1,7 Millionen Deutsche sind alkoholsüchtigBild: Trokkenpresse

Aber auch der Konsum von Cannabis und anderer Drogen bereitet Suchtexperten Sorge. Cannabis und andere Suchtstoffe, zum Beispiel Heroin und Kokain, fallen unter das Betäubungsmittelgesetz. Das regelt Anbau, Handel und Konsum dieser gefährlichen Drogen und sieht harte Strafen bei Missachtung vor.

Die DHS allerdings hat Zweifel, ob das Gesetz tatsächlich hilft. "Keine suchtpolitische Maßnahme ist derzeit so umstritten wie die Repression“, resümiert der Geschäftsführer der DHS, Raphael Gassmann und zitiert die europäische Drogenbeobachtungsstelle. Diese konnte in den letzten zehn Jahren keinen Zusammenhang zwischen Strafen und einem Rückgang des Konsums feststellen. Eine liberalere Gesetzgebung wie zum Beispiel in Portugal oder in der Tschechischen Republik habe nicht zu einem Anstieg des Konsums geführt. Andererseits sei in den Ländern, in denen härtere Gesetze gelten, der Konsum nicht gefallen, konstatiert Gassmann.

Bei der DHS besteht Einigkeit darüber, dass die gesundheitlichen und sozialen Schädigungen aufgrund von illegalem Drogenkonsum reduziert werden müssen. Ob das allerdings durch Drogenverbote und die Kriminalisierung von Konsumenten erreicht werden kann, werde von Experten national wie international zunehmend in Zweifel gezogen, erklärt die DHS. Geschäftsführer Gassmann verweist hier auf das Beispiel USA, in denen der Konsum von Cannabis mitunter sehr hart verfolgt und bestraft wird, dadurch aber nicht gesunken sei. "In den USA herrscht eine der drastischsten Verfolgung des Cannabis-Konsums, es gibt asiatische Länder, die sind da noch extremer, aber in einigen Bundesstaaten der USA kann man für wenige Gramm Cannabis Jahrzehnte im Gefängnis sein. In den USA gibt es aber weltweit den weitestverbreiteten Cannabis-Konsum überhaupt mit viel höheren Konsumentenraten als in den meisten anderen Ländern.“

Strafen verschärfen mitunter die Sucht

Gesicherte Zahlen, dass Strafgesetze den Konsum illegaler Drogen nachhaltig gesenkt haben, gebe es nicht, räumen die Suchtexperten ein. Mehr noch: Verbote und Strafen führten nicht unbedingt dazu, dass Konsumenten vom Gebrauch abgehalten werden. Häufig, so die DHS, würden auch Verbote eine Wiedereingliederung vorbestrafter Drogenkonsumenten erschweren und Drogensucht und Kriminalität sogar fördern. Die DHS verweist auf das Modell der sogenannten „Drückerräume“, das erstmal in der Schweiz erprobt wurde und sich auch in Deutschland erfolgreich etabliert hat. In diesen öffentlich finanzierten Räumen können sich Heroinabhängige unter Aufsicht von Ärzten die Droge spritzen.

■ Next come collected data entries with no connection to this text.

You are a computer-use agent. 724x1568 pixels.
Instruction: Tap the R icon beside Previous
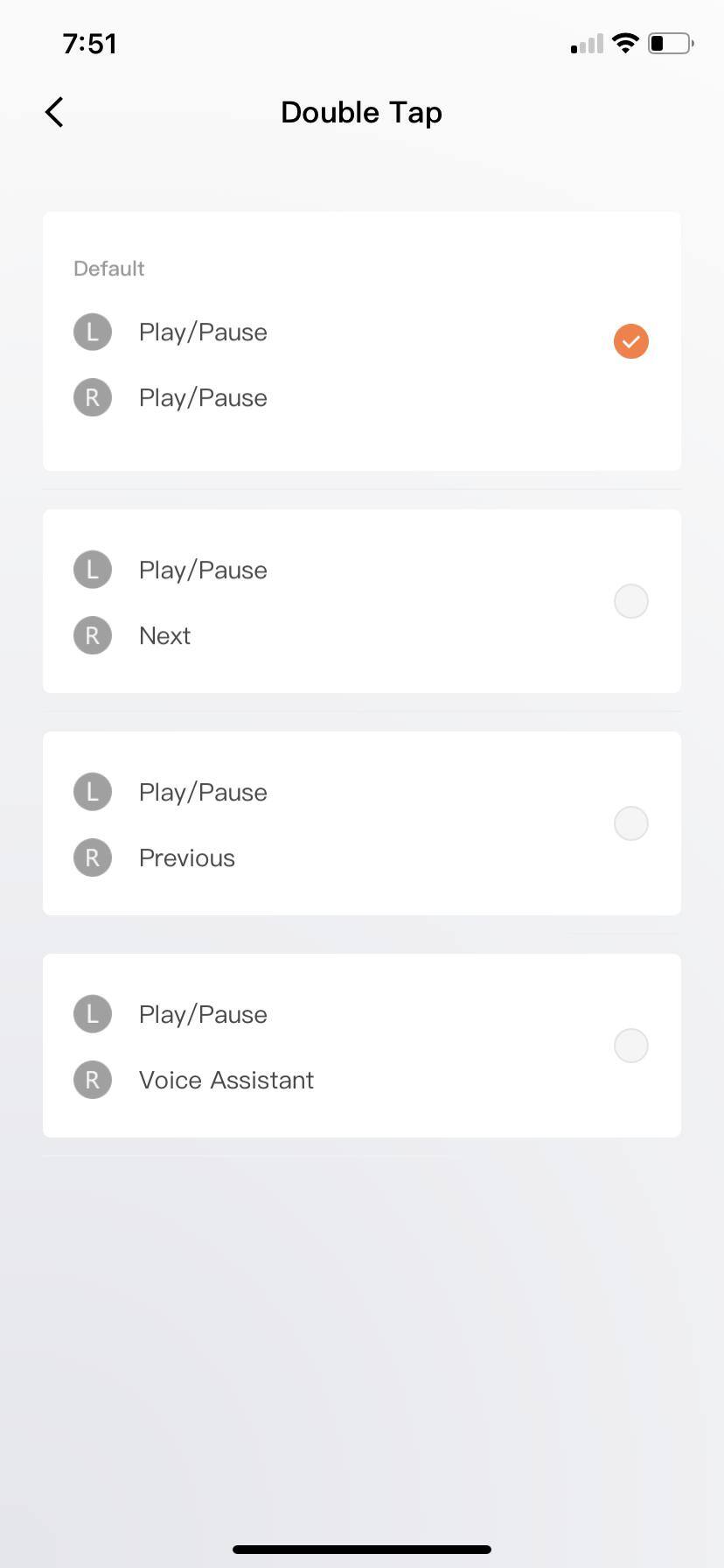93,858
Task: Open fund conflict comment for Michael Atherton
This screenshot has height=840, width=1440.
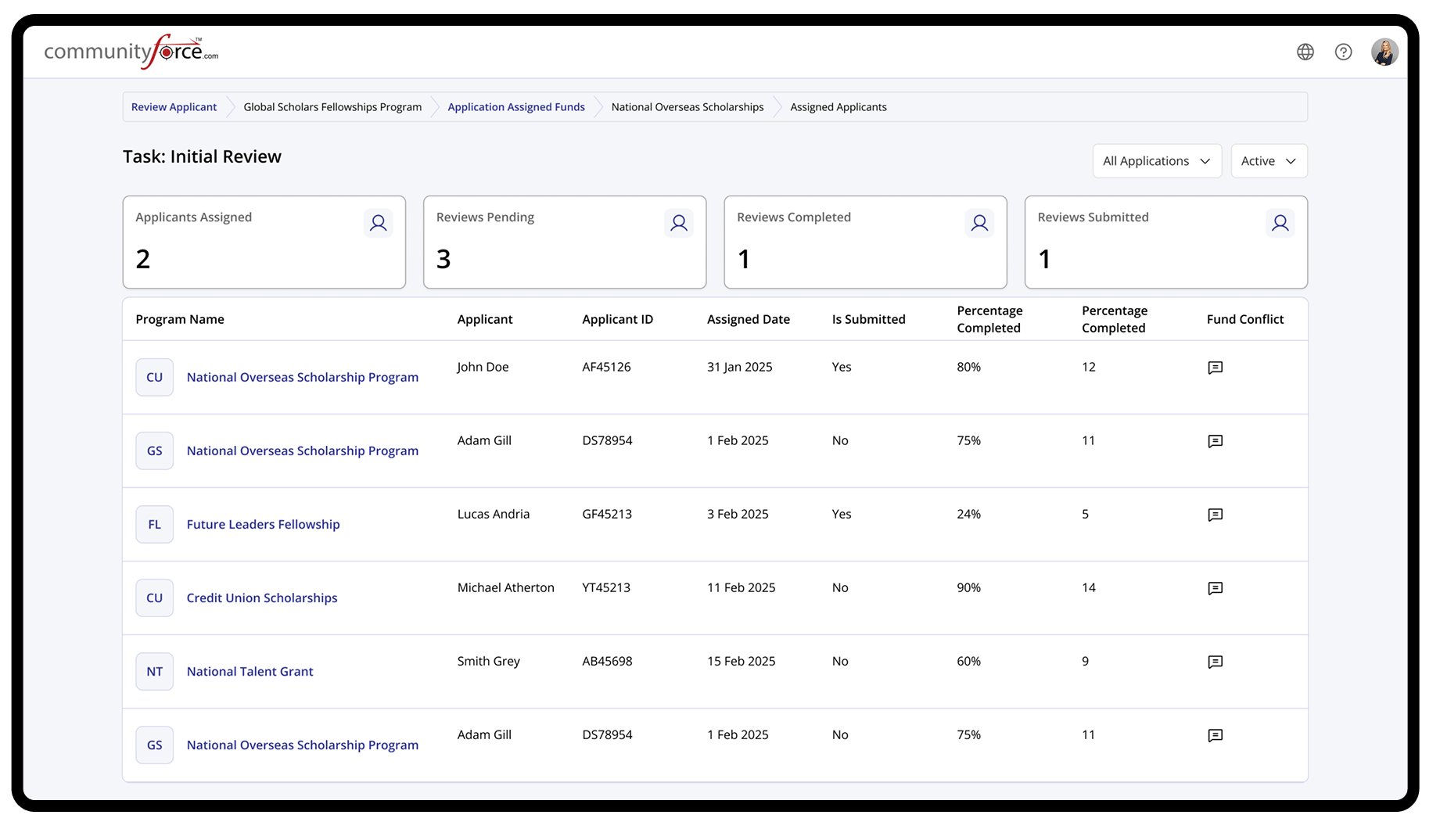Action: 1215,588
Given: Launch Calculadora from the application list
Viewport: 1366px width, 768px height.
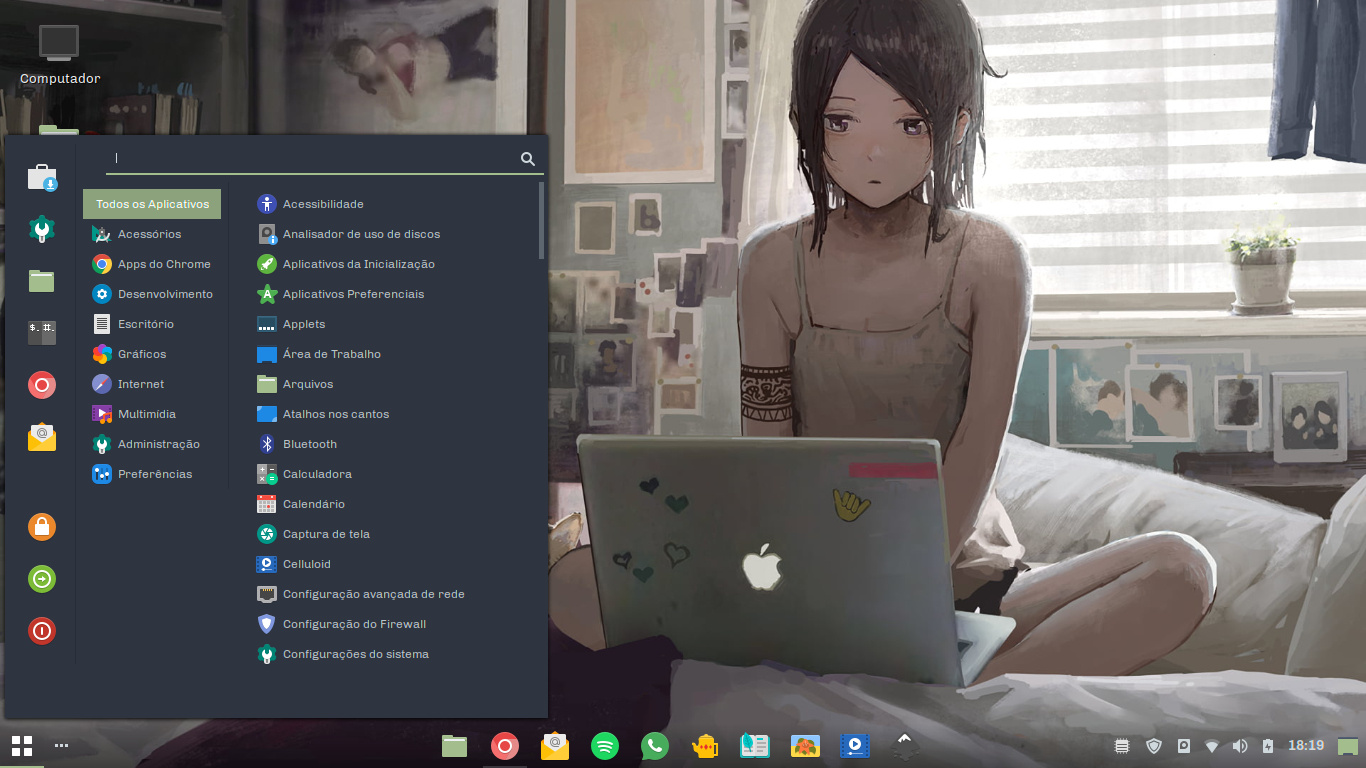Looking at the screenshot, I should pos(317,474).
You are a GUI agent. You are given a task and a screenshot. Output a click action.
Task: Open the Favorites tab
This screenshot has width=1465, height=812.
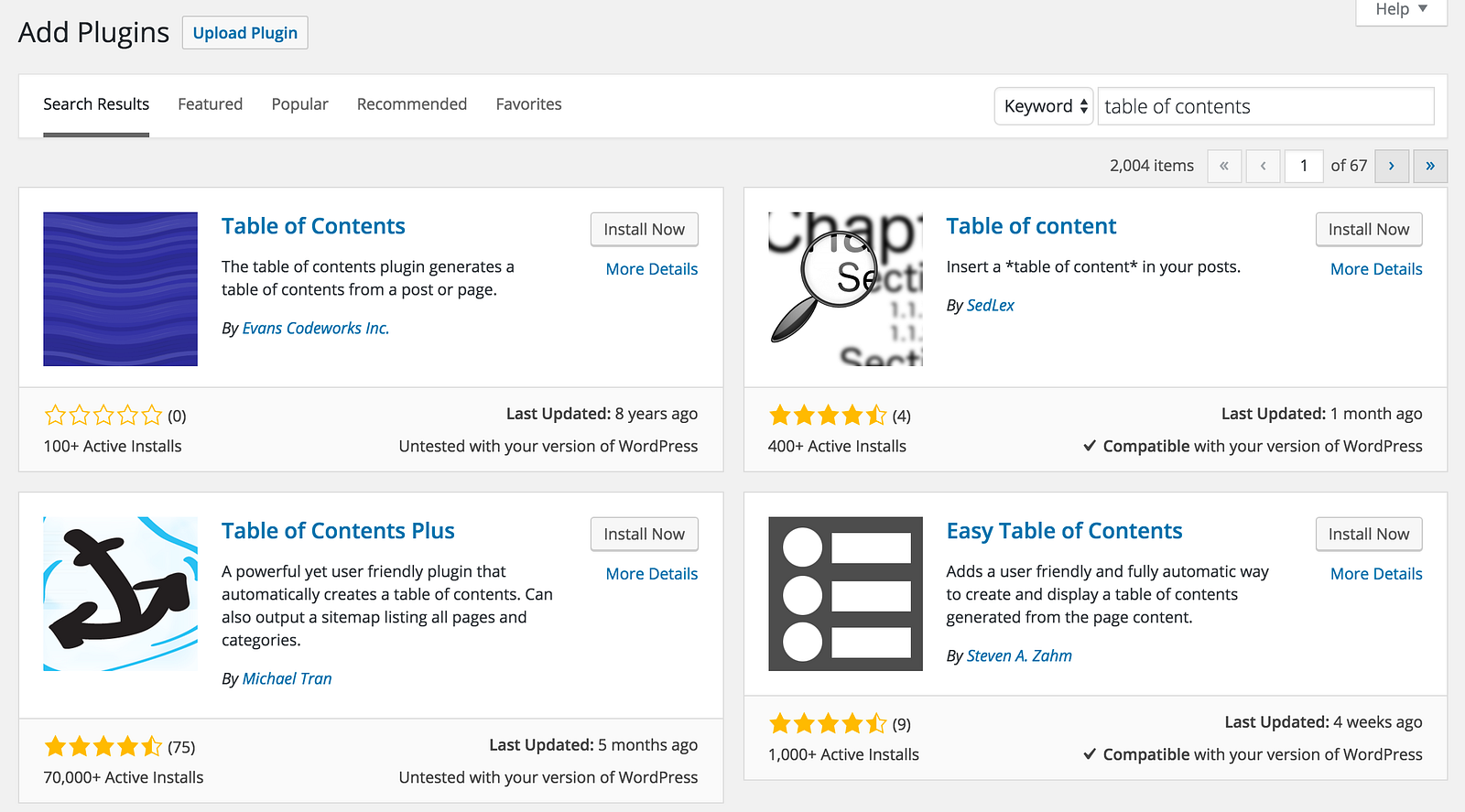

Aufklärungsplakat Quit the shit - http://www.bzga.de/presse/pressemotive/illegale-drogen/. Staatliche Werbung gegen Cannabiskonsum. Copyright geklärt durch Peter Kolakowski. Copyright: Bundeszentrale für gesundheitl. Aufklärung BZgA.
Ein Anti-Drogen Plakat der Bundeszentrale für gesundheitliche AufklärungBild: BZgA

Es hat sich gezeigt, dass dieser tolerierte Drogenkonsum ohne Strafandrohung den Abhängigen den Weg zu einer Therapie wesentlich erleichtert. Gleichzeitig ging die Beschaffungskriminalität der Konsumenten völlig zurück – sehr häufig begehen Schwerabhängige Diebstähle oder gehen der Prostitution nach, um ihre Sucht zu finanzieren. Die Betroffenen können leichter wieder in ein normales Leben ohne Drogen zurückkehren.

Prävention statt Sanktion

Die Kosten, die für die Durchsetzung von Verboten ausgegeben würden, überträfen bei Weitem die Ausgaben für vorbeugende, präventive Maßnahmen, kritisiert die DHS. Durch Prävention könnten viele Bevölkerungsschichten über den schädlichen Konsum illegaler Drogen aufgeklärt werden. Der Suchtverband fordert von den Gesundheitsbehörden, sich künftig schwerpunktmäßig auf vorbeugende Maßnahmen zu konzentrieren, mit denen der Drogenmissbrauch ungleich stärker eingedämmt werden könnte als durch Strafen. Damit würden dann auch nicht nur jene angesprochen werden, die schon Drogen konsumieren, sondern auch alle anderen, die keine Drogenerfahrung haben. Der Deutschen Hauptstelle für Suchtfragen setzt sich dafür ein, frühzeitig über die möglichen Folgeschäden des Konsums aufzuklären.